ComputerWire: IT Industry Intelligence

The US Government is evaluating Microsoft Corp's Passport to verify the identity of American citizens, federal employees and businesses who access planned online services, a move that could herald the system's largest single rollout.

Federal officials will begin testing web sites in September that allow businesses to pay taxes and up to 285m US citizens to learn about benefits and social services. Passport is being considered as a way to authenticate users of the web sites, according to the Seattle Times.

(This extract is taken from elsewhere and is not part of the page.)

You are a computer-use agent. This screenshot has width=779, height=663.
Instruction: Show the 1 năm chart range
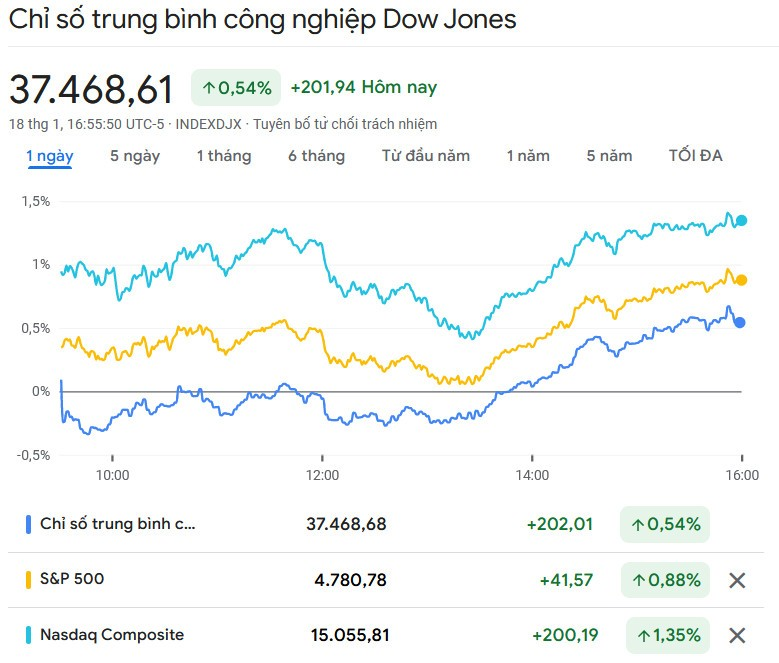pyautogui.click(x=528, y=156)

White House technology Czar Mark Forman is reported to have revealed details at Microsoft's Government Leaders Conference in Seattle, Washington, this week. Forman, associate director of IT for the White House, told conference delegates the government has not yet selected a technology.

The US Government's decision to evaluate Passport comes as analyst GarnterGroup found that the number of registered Passport users has doubled during the last six months - from seven million in August 2001 to 14 million as of February 2002.

However, Gartner found consumers are signing up out of necessity rather than choice. Gartner found 84% registered because they were required to when adopting Microsoft products like Hotmail, Windows XP and Microsoft Messenger, compared to 61%.

Passport is a central part of Microsoft's .NET web services strategy. It enables uses to sign-in to different services with a single log-in, potentially avoiding need for multiple identities. But, according to Gartner, just two percent signed up to Passport to avoid the problem of multiple identities and passwords, compared with 16% in August 2001.

"Consumer demand typically drives the adoption of new products and services, but the rollout of Passport services is clearly not following the same rule," Gartner vice president and research director Avivah Litan said in a statement.

Passport has proved incredibly controversial. Microsoft holds data of customers who use Passport, but industry and customer opposition has forced the company to revise this. Future versions of Microsoft .NET My Services, which will use Passport, will be re-worked to let enterprises customers run their own services, side stepping the Microsoft middleman.

Forman said his team has been contacted by the Liberty Alliance Project and will meet with representatives at some point. Liberty, backed by 40 vendors and customers, plans a set of specifications for single sign-on to web services. Microsoft, though, has an edge over Liberty. The company counts national governments among some of its biggest customers supplying desktop and back-office software, and developing portals for the UK, Mexico and other countries.